We should have an immigration system that’s realistic rather than headline-grabbing
The Tory manifesto promises a ‘fair, firm and compassionate’ approach. The party has more work to do on the last point
It is no surprise that, as the general election campaign enters the home straight, the Conservatives are playing the immigration card. It echoes Vote Leave’s drive in the last week of the 2016 referendum campaign, when it made misleading claims – such as warning that Turkey would join the EU, which turned out to be a turkey itself. Several of Vote Leave’s key players work for Boris Johnson, who now wants to implement the Australian-style points-based system it promised in 2016.
It is meant to sound tough, when coupled with the ritual pledge to “take back control” of immigration after Brexit. The Tories hope it will appeal to working-class voters in the north and midlands, who may well decide Thursday’s election.

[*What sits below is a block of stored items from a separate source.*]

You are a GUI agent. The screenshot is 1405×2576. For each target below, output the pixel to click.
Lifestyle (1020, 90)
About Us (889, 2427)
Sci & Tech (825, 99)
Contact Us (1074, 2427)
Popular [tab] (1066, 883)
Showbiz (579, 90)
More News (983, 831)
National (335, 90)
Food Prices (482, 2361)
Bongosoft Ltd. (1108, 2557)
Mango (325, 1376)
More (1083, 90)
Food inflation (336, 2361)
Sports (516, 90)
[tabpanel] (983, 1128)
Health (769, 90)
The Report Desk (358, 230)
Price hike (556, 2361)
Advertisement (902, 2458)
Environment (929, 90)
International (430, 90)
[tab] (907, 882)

On closer inspection, the “new” approach is more of a slogan than a detailed policy, and rather similar to the existing tier-based one. Three groups could apply to enter Britain: migrants with “exceptional talent”; skilled workers who would require a job offer as well a specified number of points; and those in lower-skilled sectors, who could enter only if there were labour shortages in that industry. Visas in this last category would be time-limited, probably up to five years, and “will typically not lead to settlement”.